- **Try it**: Two lines in the data below mark the range: the one with "Golf Digest: Srixon" and the one with "[Muet] (943, 364)". Return both, along with every line between them, exactly.

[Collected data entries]
- Opening Delimiter -

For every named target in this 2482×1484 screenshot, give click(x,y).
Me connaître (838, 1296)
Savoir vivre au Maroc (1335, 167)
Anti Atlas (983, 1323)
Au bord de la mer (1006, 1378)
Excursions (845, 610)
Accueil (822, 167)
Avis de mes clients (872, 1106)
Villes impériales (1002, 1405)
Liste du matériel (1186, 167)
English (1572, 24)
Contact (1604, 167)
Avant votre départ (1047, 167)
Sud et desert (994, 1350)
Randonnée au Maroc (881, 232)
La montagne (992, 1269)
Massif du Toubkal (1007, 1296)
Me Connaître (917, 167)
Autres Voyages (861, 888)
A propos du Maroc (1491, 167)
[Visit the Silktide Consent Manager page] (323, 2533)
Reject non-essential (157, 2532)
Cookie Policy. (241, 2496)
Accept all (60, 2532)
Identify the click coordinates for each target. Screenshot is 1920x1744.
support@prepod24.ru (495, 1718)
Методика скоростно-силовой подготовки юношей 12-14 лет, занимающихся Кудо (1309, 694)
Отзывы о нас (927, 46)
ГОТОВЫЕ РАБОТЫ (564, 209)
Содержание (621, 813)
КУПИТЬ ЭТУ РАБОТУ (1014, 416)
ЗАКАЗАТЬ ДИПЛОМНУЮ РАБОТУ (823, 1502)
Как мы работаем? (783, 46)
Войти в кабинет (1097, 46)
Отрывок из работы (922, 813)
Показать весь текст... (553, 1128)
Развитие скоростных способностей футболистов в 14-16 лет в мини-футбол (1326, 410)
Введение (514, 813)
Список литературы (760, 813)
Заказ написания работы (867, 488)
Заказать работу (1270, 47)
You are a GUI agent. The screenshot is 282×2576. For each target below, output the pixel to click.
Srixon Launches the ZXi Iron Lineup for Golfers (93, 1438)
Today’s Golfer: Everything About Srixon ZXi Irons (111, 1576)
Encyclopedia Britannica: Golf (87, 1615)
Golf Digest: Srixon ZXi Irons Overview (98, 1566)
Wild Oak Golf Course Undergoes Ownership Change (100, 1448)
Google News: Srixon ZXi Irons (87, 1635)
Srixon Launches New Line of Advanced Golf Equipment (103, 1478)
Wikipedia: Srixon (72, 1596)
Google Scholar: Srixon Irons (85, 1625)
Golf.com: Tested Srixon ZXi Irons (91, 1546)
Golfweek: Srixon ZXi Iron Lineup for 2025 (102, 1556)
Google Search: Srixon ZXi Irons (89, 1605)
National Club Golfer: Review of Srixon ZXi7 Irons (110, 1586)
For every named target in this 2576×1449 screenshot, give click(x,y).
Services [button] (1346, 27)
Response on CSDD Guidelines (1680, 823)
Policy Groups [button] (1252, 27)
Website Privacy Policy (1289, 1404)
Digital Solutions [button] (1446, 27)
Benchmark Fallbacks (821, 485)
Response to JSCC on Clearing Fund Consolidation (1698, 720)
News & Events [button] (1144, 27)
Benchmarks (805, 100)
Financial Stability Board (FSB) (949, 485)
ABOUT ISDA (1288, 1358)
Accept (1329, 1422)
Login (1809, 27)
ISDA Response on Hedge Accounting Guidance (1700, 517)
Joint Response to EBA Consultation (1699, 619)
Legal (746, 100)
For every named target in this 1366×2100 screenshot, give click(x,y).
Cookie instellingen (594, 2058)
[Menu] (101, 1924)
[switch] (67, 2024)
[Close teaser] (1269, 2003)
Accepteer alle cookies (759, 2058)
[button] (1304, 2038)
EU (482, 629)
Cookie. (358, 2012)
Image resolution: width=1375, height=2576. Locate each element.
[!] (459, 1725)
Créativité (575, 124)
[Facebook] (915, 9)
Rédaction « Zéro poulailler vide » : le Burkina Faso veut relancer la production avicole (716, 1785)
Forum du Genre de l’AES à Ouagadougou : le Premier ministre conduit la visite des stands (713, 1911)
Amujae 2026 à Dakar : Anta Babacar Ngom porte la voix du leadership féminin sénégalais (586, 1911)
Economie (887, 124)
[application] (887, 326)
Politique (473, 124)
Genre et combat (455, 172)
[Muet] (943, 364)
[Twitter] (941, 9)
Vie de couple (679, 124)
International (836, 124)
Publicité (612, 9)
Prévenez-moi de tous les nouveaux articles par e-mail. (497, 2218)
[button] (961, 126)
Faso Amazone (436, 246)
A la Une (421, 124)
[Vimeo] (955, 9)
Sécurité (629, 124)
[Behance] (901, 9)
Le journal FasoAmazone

- Closing Delimiter -

- **Exercise response**:
Golf Digest: Srixon ZXi Irons Overview (98, 1566)
Wild Oak Golf Course Undergoes Ownership Change (100, 1448)
Google News: Srixon ZXi Irons (87, 1635)
Srixon Launches New Line of Advanced Golf Equipment (103, 1478)
Wikipedia: Srixon (72, 1596)
Google Scholar: Srixon Irons (85, 1625)
Golf.com: Tested Srixon ZXi Irons (91, 1546)
Golfweek: Srixon ZXi Iron Lineup for 2025 (102, 1556)
Google Search: Srixon ZXi Irons (89, 1605)
National Club Golfer: Review of Srixon ZXi7 Irons (110, 1586)
For every named target in this 2576×1449 screenshot, give click(x,y).
Services [button] (1346, 27)
Response on CSDD Guidelines (1680, 823)
Policy Groups [button] (1252, 27)
Website Privacy Policy (1289, 1404)
Digital Solutions [button] (1446, 27)
Benchmark Fallbacks (821, 485)
Response to JSCC on Clearing Fund Consolidation (1698, 720)
News & Events [button] (1144, 27)
Benchmarks (805, 100)
Financial Stability Board (FSB) (949, 485)
ABOUT ISDA (1288, 1358)
Accept (1329, 1422)
Login (1809, 27)
ISDA Response on Hedge Accounting Guidance (1700, 517)
Joint Response to EBA Consultation (1699, 619)
Legal (746, 100)
For every named target in this 1366×2100 screenshot, give click(x,y).
Cookie instellingen (594, 2058)
[Menu] (101, 1924)
[switch] (67, 2024)
[Close teaser] (1269, 2003)
Accepteer alle cookies (759, 2058)
[button] (1304, 2038)
EU (482, 629)
Cookie. (358, 2012)
Image resolution: width=1375, height=2576. Locate each element.
[!] (459, 1725)
Créativité (575, 124)
[Facebook] (915, 9)
Rédaction « Zéro poulailler vide » : le Burkina Faso veut relancer la production avicole (716, 1785)
Forum du Genre de l’AES à Ouagadougou : le Premier ministre conduit la visite des stands (713, 1911)
Amujae 2026 à Dakar : Anta Babacar Ngom porte la voix du leadership féminin sénégalais (586, 1911)
Economie (887, 124)
[application] (887, 326)
Politique (473, 124)
Genre et combat (455, 172)
[Muet] (943, 364)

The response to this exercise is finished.